2. Perawatan dan Proses Budidaya
Dari segi perawatan, ulat Hongkong lebih mudah dibudidayakan. Mereka membutuhkan suhu dingin (sekitar 26–28°C) dan media dedak halus yang mudah ditemukan. Selain itu, ulat Hongkong memiliki siklus hidup cepat — sekitar 8–10 minggu dari telur hingga panen.

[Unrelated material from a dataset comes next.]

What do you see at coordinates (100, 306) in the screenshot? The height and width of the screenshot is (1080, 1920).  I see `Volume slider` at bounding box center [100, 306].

Sebaliknya, ulat Jerman membutuhkan perhatian lebih, terutama dalam menjaga suhu stabil (28–30°C) dan kelembapan kandang. Siklus hidupnya juga lebih panjang, bisa mencapai 12–14 minggu, namun hasil panennya lebih besar.
Beberapa peternak memilih ulat Jerman karena tingkat kematiannya lebih rendah dan tidak mudah berubah menjadi kepompong sebelum waktunya, sehingga bisa disimpan lebih lama.
3. Harga dan Potensi Pasar
Dari sisi harga jual, ulat Jerman unggul signifikan. Per Oktober 2025, harga ulat Jerman hidup di pasaran mencapai Rp90.000–Rp120.000 per kilogram, sementara ulat Hongkong dijual dengan kisaran Rp40.000–Rp60.000 per kilogram.
Namun, karena permintaan ulat Hongkong lebih luas dan stabil (terutama dari peternak burung kecil), omzet yang dihasilkan bisa tetap tinggi jika skala produksi besar.
Untuk pasar ekspor, ulat Jerman mulai dilirik negara Asia Tenggara karena kandungan gizinya tinggi dan ukuran besar yang disukai pasar reptil. Sementara ulat Hongkong lebih banyak diekspor ke negara-negara dengan industri pakan ikan dan burung hias.
4. Risiko dan Tantangan
Dalam budidaya, ulat Hongkong lebih sensitif terhadap suhu dan kelembapan. Jika lingkungan terlalu lembap, mereka mudah terserang jamur dan mati massal. Sedangkan ulat Jerman lebih tahan terhadap perubahan cuaca, namun membutuhkan pakan tambahan berupa sayuran segar agar tetap tumbuh optimal.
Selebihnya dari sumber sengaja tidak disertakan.